# Affine sets and affine hull

Mathematically an affine hull can be expressed as

$Aff[C] = \{\theta_1x_1 + \theta_2x_2 .... \theta_nx_n| x_i \in C \ \ \sum_{i=1}^{n}\theta_i = 1 \}$

Intuitively can anyone explain what this means?

Also, what is a 'hull'?

A little work shows that if $a,b \in \operatorname{aff} C$, then for all $\lambda \in \mathbb{R}$, we have $\lambda a + (1-\lambda) b \in \operatorname{aff} C$. In fact, this is one definition of an affine set.
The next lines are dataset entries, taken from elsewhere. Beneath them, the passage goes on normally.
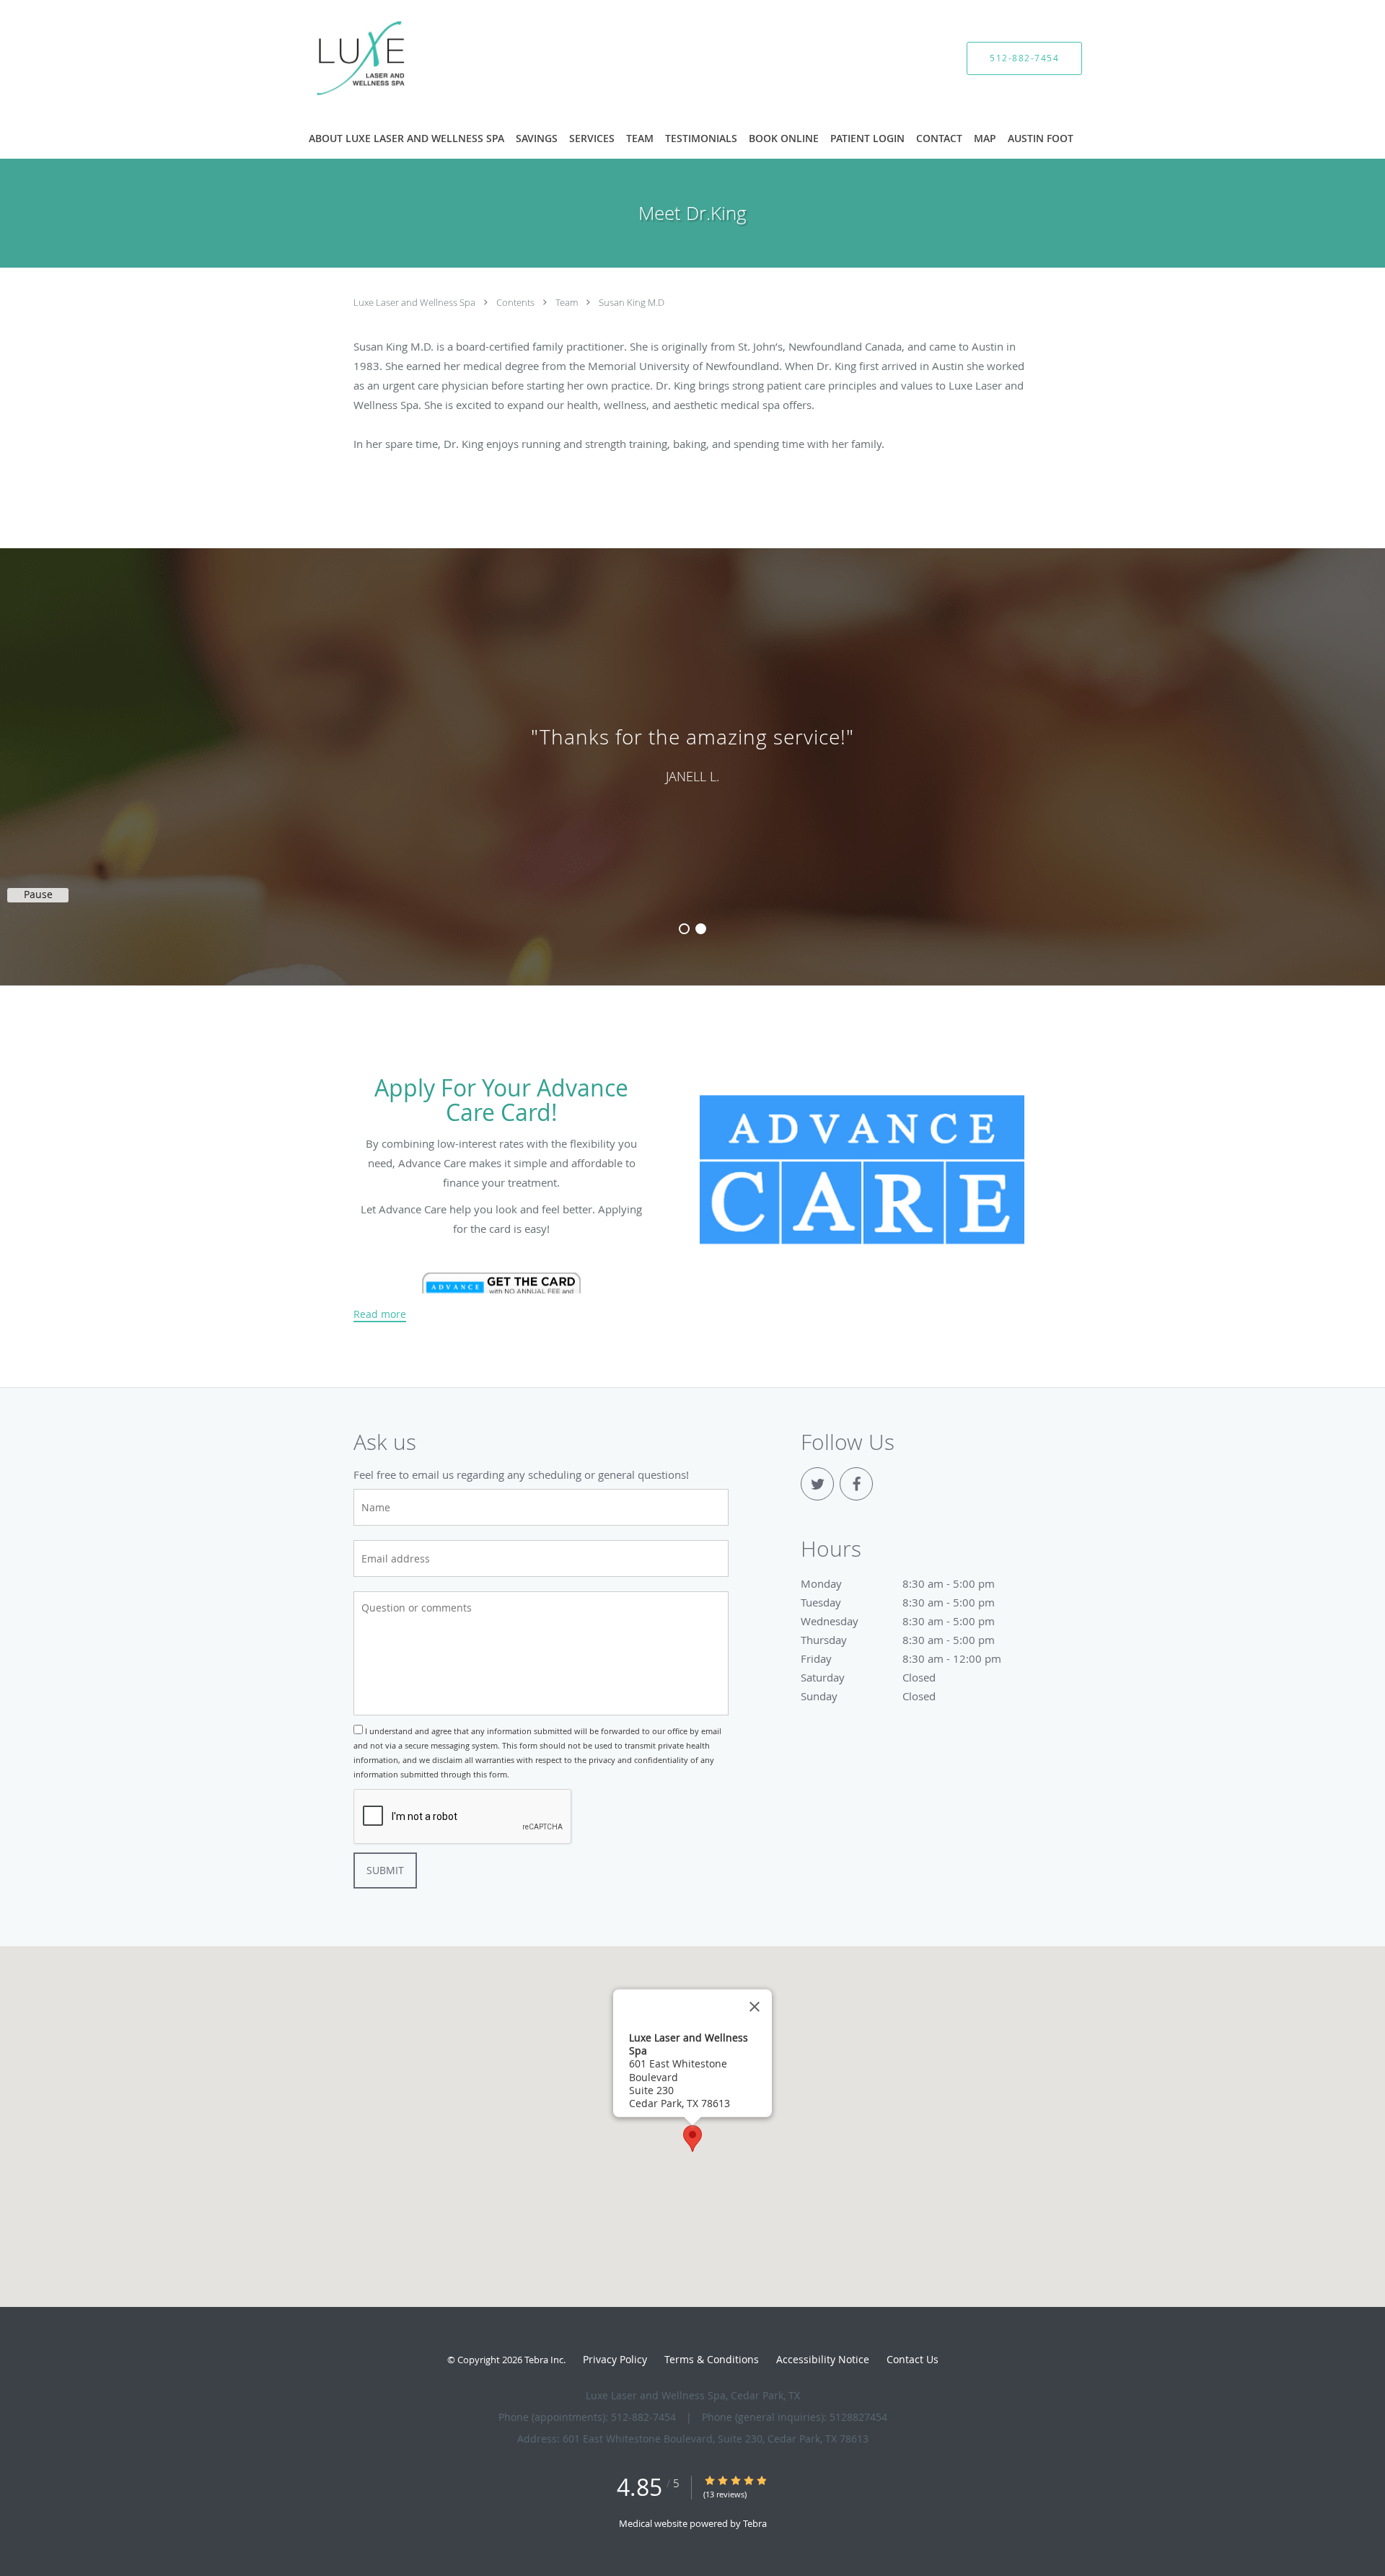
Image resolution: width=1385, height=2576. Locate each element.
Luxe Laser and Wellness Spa (415, 302)
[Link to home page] (340, 58)
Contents (516, 302)
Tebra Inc (543, 2359)
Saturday (868, 1677)
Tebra (755, 2523)
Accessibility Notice (822, 2359)
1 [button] (684, 929)
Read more (379, 1314)
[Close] (754, 2007)
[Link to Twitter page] (817, 1483)
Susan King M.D (631, 302)
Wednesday (897, 1621)
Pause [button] (38, 894)
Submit (385, 1870)
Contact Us (912, 2359)
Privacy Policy (615, 2359)
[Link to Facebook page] (856, 1483)
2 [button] (701, 929)
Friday (901, 1658)
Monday (897, 1583)
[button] (692, 2138)
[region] (692, 752)
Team (567, 302)
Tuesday (897, 1602)
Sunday (868, 1696)
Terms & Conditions (711, 2359)
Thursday (897, 1639)
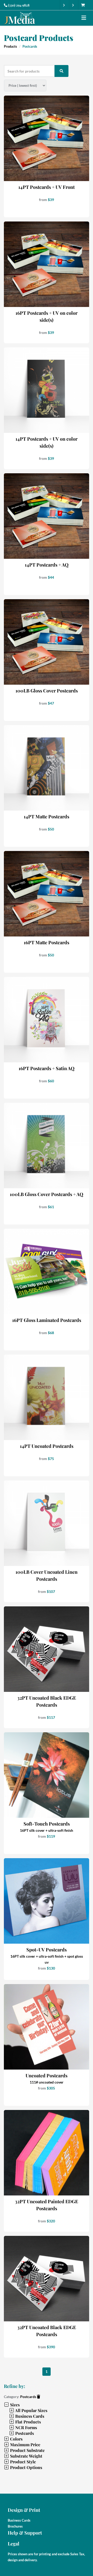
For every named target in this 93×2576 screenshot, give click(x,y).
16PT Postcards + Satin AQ (46, 1068)
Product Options (25, 2467)
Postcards (28, 2396)
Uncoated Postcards (46, 2075)
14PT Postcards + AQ (46, 565)
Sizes (14, 2404)
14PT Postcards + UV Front (46, 187)
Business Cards (29, 2416)
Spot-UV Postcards (46, 1950)
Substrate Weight (25, 2456)
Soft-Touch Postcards (47, 1824)
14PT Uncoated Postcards (46, 1446)
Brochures (15, 2526)
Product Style (22, 2461)
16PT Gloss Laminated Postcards (46, 1320)
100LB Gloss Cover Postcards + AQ (46, 1194)
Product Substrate (27, 2450)
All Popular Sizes (30, 2410)
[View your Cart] (84, 5)
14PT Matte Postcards (46, 816)
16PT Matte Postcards (46, 942)
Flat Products (27, 2421)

You can think of it as relaxation of convexity (for a convex set, $\lambda \in [0,1]$).

Suppose $c \in C$. Let $L = \{ a -c | a \in \operatorname{aff} C \}$.

Suppose $x \in L$, then $x+c \in \operatorname{aff} C$. Then $\lambda (x+c) + (1-\lambda) c = \lambda x +c \in \operatorname{aff} C$ for all $\lambda$, and so $\lambda x \in L$ for all $\lambda$.

Suppose $x,y \in L$, then $x+c, y+c \in \operatorname{aff} C$, and so $\frac{1}{2}((x+c)+(y+c)) = \frac{1}{2}(x+y) +c \in \operatorname{aff} C$. Hence $\frac{1}{2}(x+y) \in L$, and the previous result shows that $2 \frac{1}{2}(x+y) = x+y \in L$.

This shows that $L$ is a subspace.

Hence we can write $\operatorname{aff} C = L + \{c\}$, so $\operatorname{aff} C$ is basically a translate of a linear subspace.

The set $\operatorname{aff} C$ is the smallest affine set containing $C$, so it is the smallest affine 'container' of $C$. I presume this is the origin of the term 'hull', much as the hull of a ship contains the 'stuff' inside the ship.

The term linear hull is used for smallest subspace containing a set, and the term convex hull is used for smallest convex set containing a set.